You don’t often have the chance to capture a trend (paradigm shift) of this magnitude and when you can, it is likely prudent not to waste the opportunity. So, I was taken aback when I read something in P&I today when a member of a pension staff declared that “big macro trends are UNLIKELY to impact our strategic asset allocation decisions”. If the big trends don’t, then when? For those that might not remember, the last four decades of falling rates and inflation were preceded by nearly 30 years of rising rates! Did rates rise and fall consistently during each of these bespoke periods – NO. But nothing ever does. Having the ability to participate in a trend that favors a certain path is nothing to take lightly.

Calendar year 2022 was challenging for fixed-income managers, as rising rates played havoc with bond returns (BB Agg -13%). There is no greater ongoing risk to bonds than interest rate increases – none! US interest rates continue to rise as inflation remains stubbornly high (6.4% annualized through January 2023). The Fed is not likely done with increases in the Fed Funds Rate. If that is true, bonds will continue to be hurt. Why sit back and let this trend harm your bond allocation and ultimately your plan’s funded status. Inaction is as much a decision as action.
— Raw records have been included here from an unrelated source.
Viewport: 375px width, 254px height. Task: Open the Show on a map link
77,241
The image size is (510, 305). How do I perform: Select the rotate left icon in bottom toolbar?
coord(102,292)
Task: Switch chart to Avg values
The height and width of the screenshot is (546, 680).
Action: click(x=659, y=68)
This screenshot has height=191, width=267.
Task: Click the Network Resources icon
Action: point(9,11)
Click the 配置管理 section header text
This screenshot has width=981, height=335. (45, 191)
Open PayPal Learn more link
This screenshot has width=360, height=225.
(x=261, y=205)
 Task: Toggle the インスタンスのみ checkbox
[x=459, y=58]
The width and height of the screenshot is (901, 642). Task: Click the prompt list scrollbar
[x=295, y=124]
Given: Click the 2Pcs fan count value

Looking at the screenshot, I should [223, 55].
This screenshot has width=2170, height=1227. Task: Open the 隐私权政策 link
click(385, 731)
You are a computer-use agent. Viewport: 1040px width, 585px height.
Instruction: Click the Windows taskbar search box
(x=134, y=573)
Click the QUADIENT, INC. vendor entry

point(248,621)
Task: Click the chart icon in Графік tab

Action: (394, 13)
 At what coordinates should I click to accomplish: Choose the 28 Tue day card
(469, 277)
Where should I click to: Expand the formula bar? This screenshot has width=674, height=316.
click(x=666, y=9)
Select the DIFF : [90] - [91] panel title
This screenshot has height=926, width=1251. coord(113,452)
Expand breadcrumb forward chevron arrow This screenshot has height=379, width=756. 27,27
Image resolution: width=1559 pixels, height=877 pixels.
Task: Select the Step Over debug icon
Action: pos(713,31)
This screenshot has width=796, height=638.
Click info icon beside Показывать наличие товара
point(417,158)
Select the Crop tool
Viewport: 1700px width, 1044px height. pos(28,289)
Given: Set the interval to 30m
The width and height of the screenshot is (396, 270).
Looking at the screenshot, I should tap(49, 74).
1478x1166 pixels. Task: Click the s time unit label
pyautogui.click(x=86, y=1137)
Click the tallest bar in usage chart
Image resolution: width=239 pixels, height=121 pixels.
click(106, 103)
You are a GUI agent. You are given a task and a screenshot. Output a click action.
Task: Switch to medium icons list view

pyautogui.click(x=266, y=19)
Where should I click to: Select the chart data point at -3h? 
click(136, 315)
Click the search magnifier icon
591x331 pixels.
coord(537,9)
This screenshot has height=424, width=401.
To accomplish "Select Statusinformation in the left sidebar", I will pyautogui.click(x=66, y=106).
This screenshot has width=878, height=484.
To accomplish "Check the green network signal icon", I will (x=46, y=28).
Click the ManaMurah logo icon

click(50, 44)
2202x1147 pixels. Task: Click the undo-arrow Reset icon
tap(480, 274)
There is a fixed-income strategy that has been around for more decades than you can imagine. Cash Flow Matching (CFM) is a defeasement strategy that insulates your plan from the uncertainty of US interest rates, by carefully matching bond cash flows (Interest and Principal) with the ongoing benefits and expenses of the plan. You are funding and matching future values which are not interest rate sensitive. Since CFM will outyield liabilities, it will also outperform liabilities in present value growth. Rates go up – no problem, as liability growth is negative. US interest rates fall, again no problem as asset growth will mirror but outgrow liability growth. Not only are the assets and liabilities now working in conjunction with each other, but your plan has also dramatically improved the liquidity necessary to meet the monthly payments.

I don’t know with certainty where inflation will be in 3-5 years and as a result, I don’t know where US interest rates will be. I SUSPECT that they will be higher than they currently are, but I’m not willing to make investment decisions based on a guess. Eliminate the uncertainty. Use your bond allocation to SECURE the promised benefits while eliminating the onerous effects of rising rates.